* Directions: This task asks for the lines from the one with "Viewport: 1822px width, 965px" to the final line below, repeated exactly, with pictures omitted.

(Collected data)
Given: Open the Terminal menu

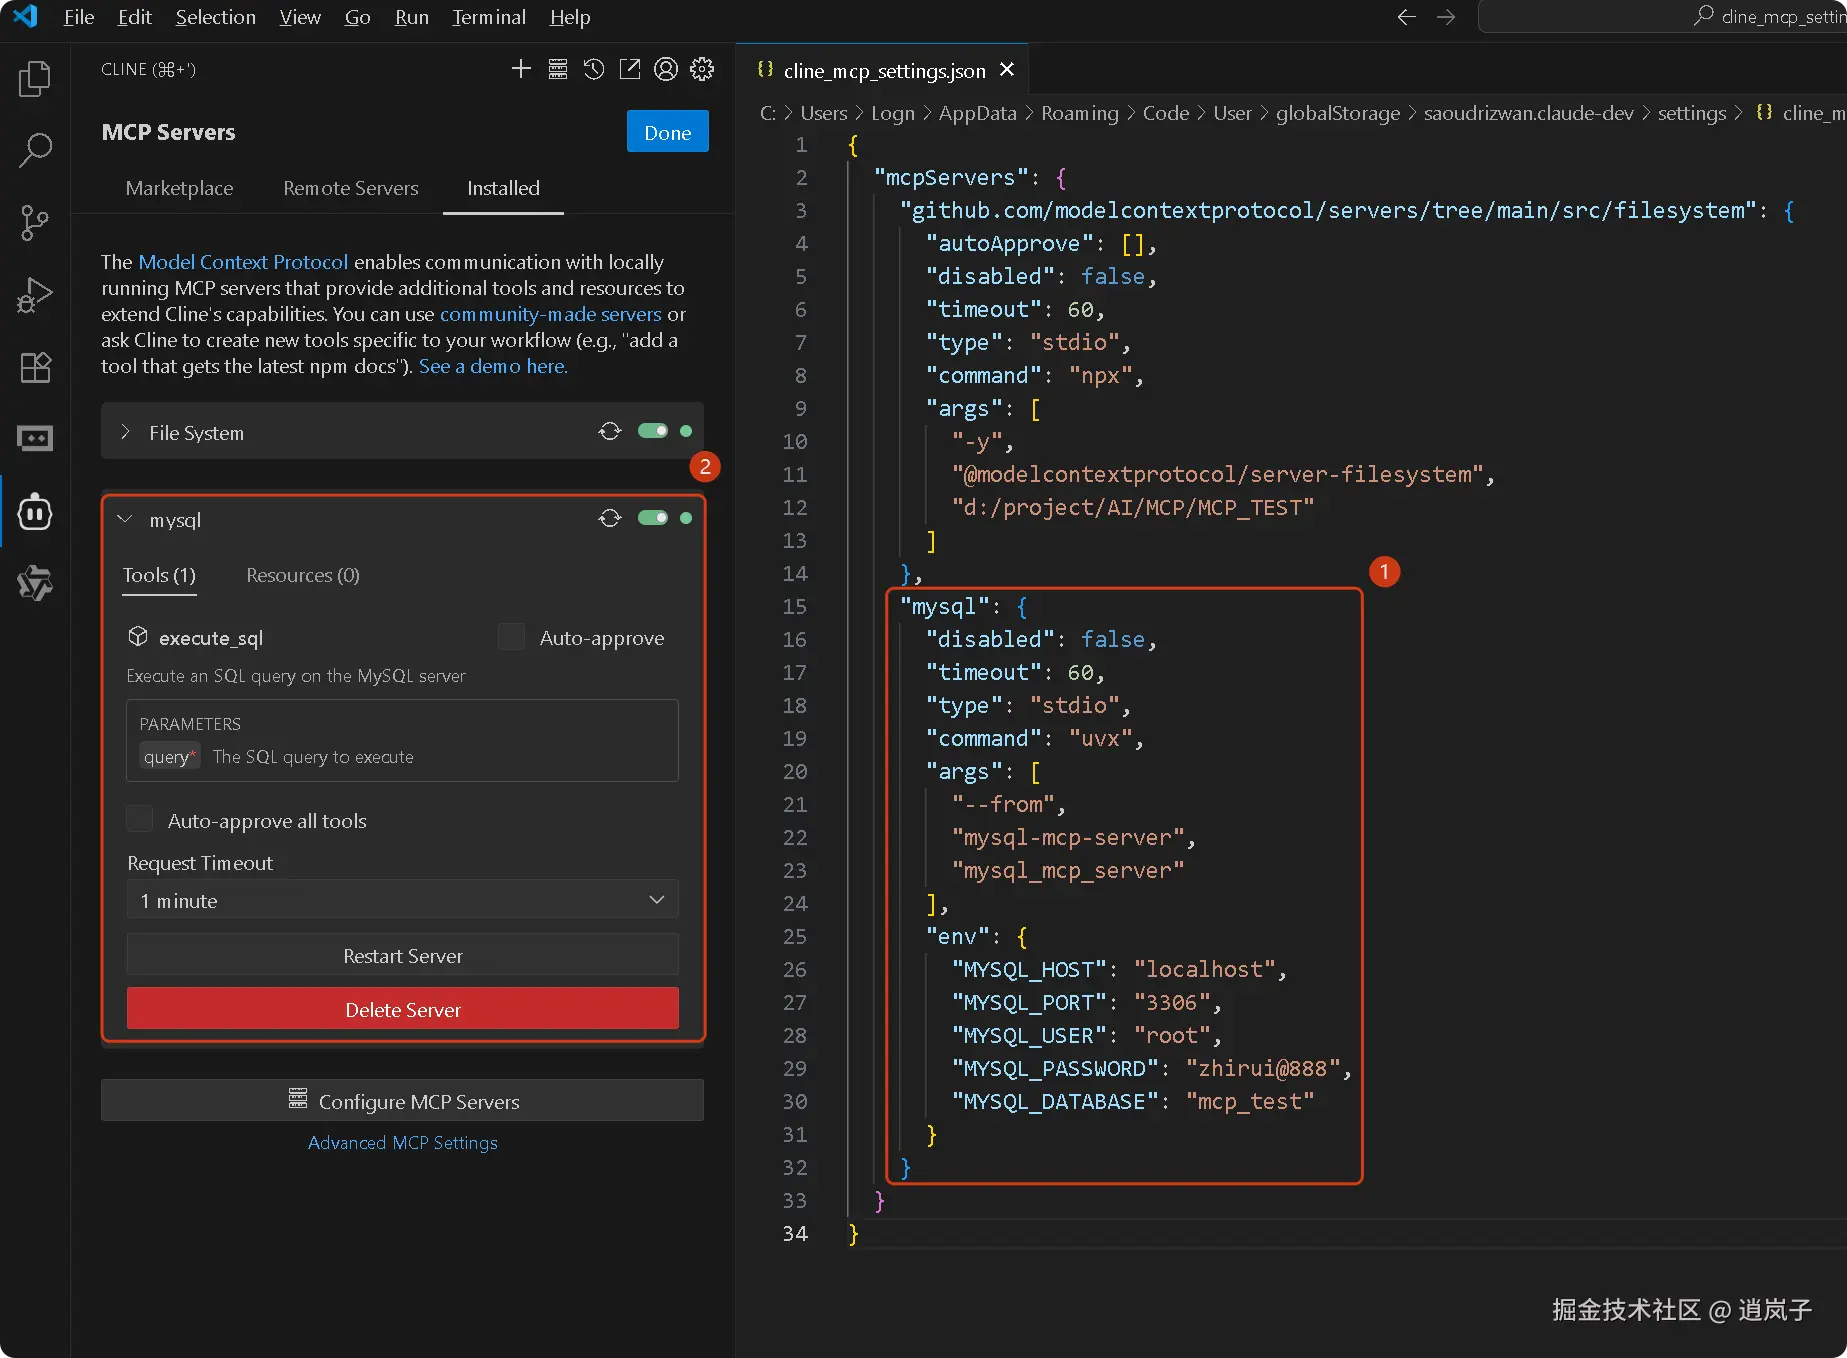Looking at the screenshot, I should tap(488, 17).
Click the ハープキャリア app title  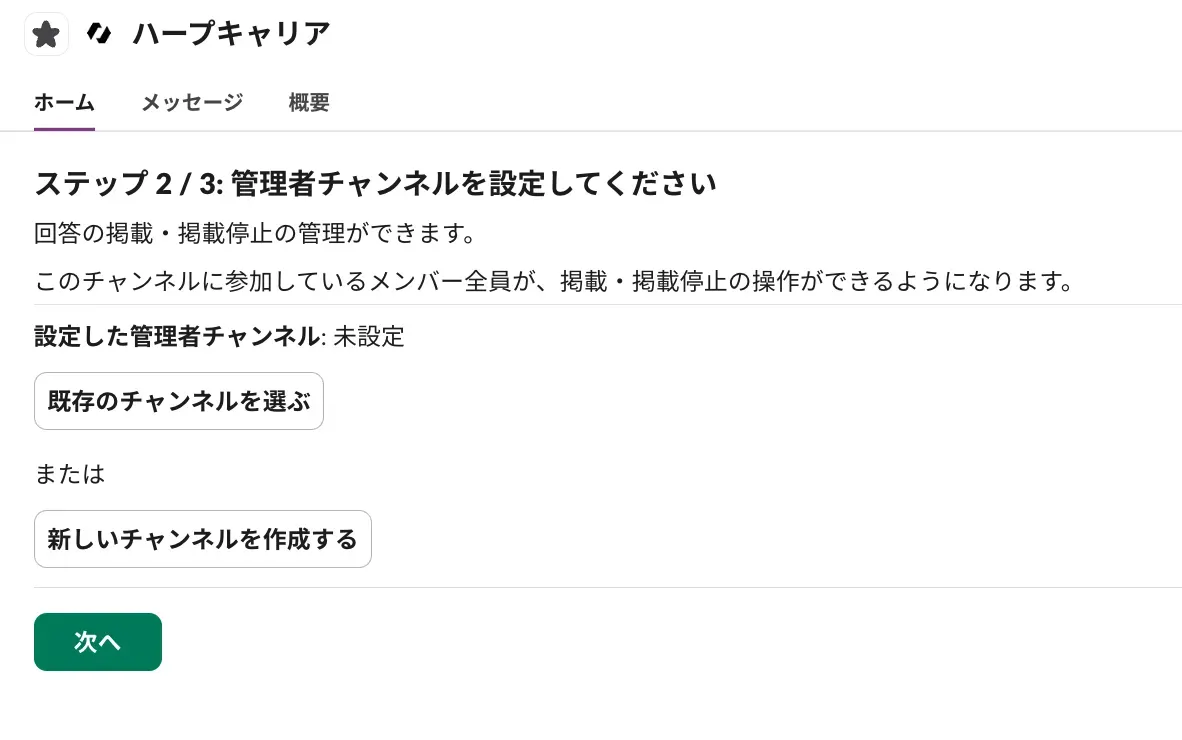point(231,35)
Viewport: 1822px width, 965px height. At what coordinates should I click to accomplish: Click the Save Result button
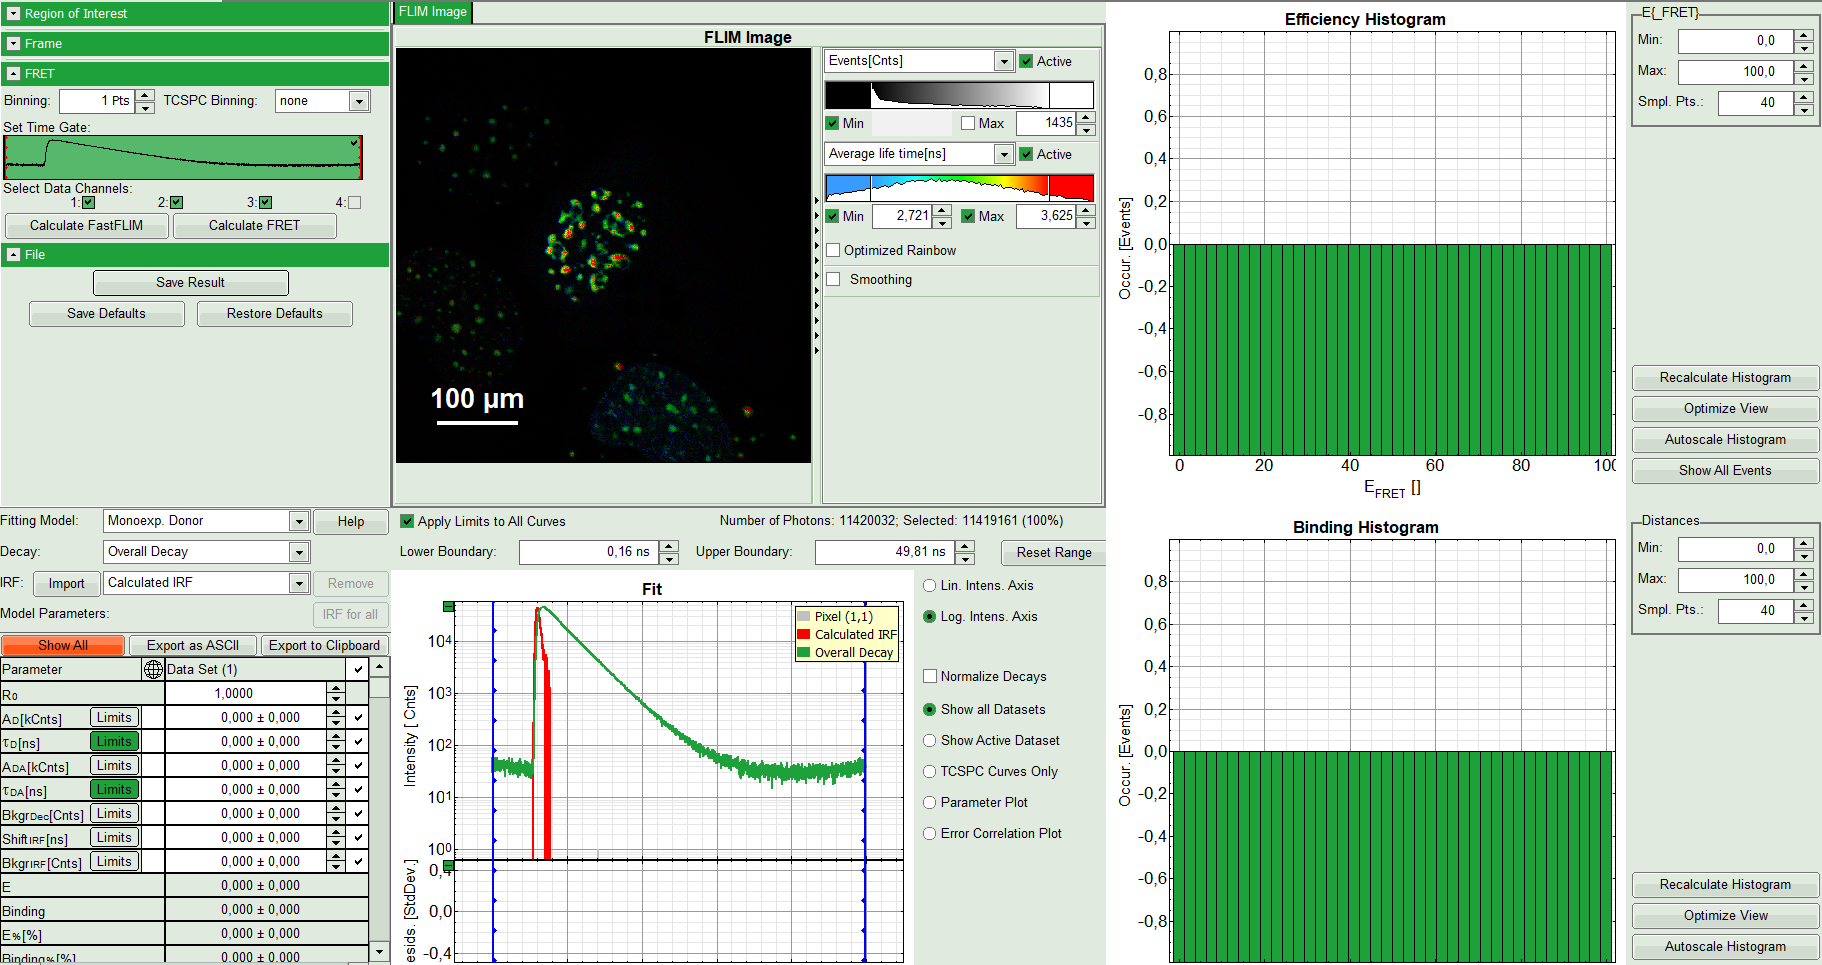190,283
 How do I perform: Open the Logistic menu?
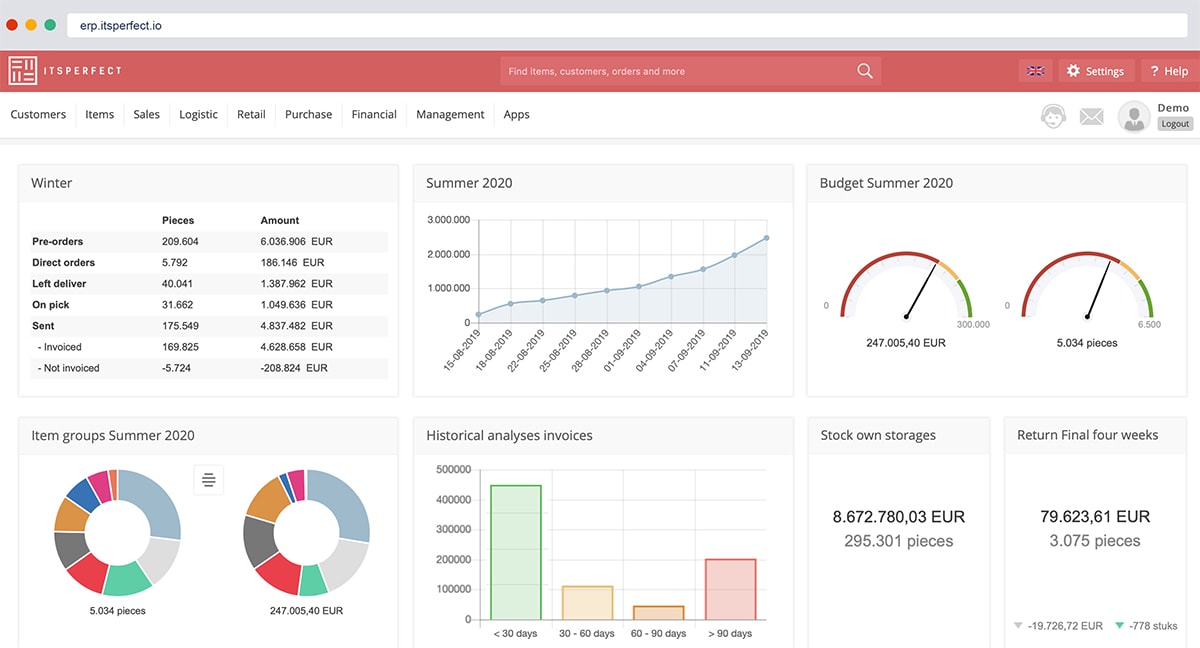pyautogui.click(x=198, y=115)
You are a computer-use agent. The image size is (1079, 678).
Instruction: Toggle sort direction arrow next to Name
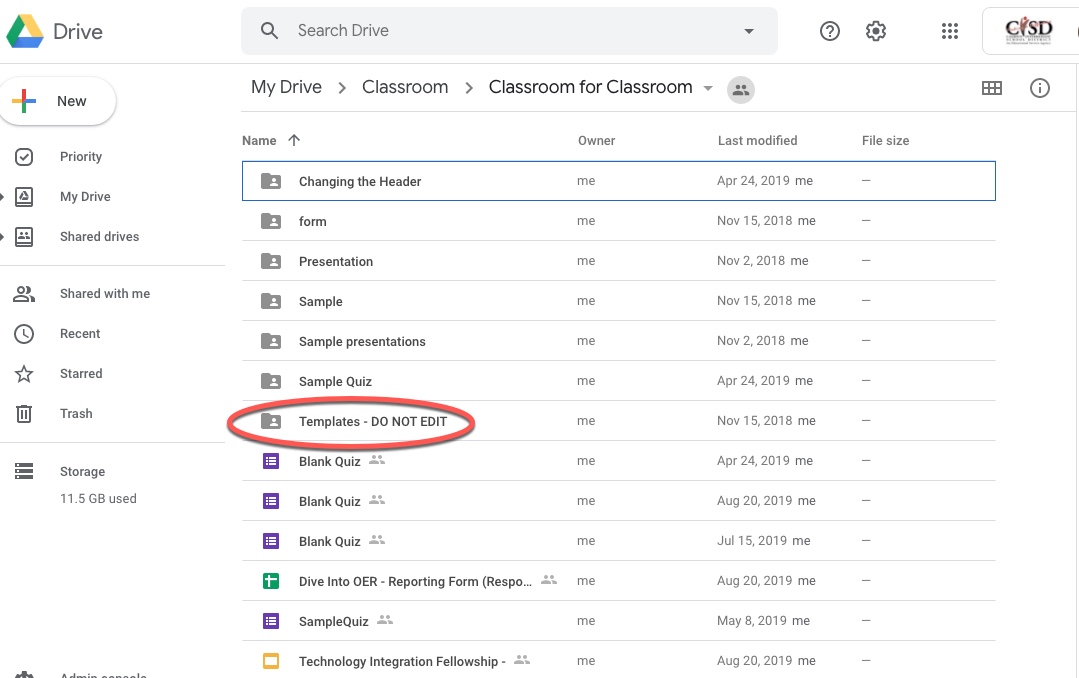(294, 141)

* Answer section:
Viewport: 1822px width, 965px height. At what coordinates should I click to accomplish: Click the Save Result button
190,283
 How do I perform: Open the Logistic menu?
pyautogui.click(x=198, y=115)
You are a computer-use agent. The image size is (1079, 678).
Instruction: Toggle sort direction arrow next to Name
(294, 141)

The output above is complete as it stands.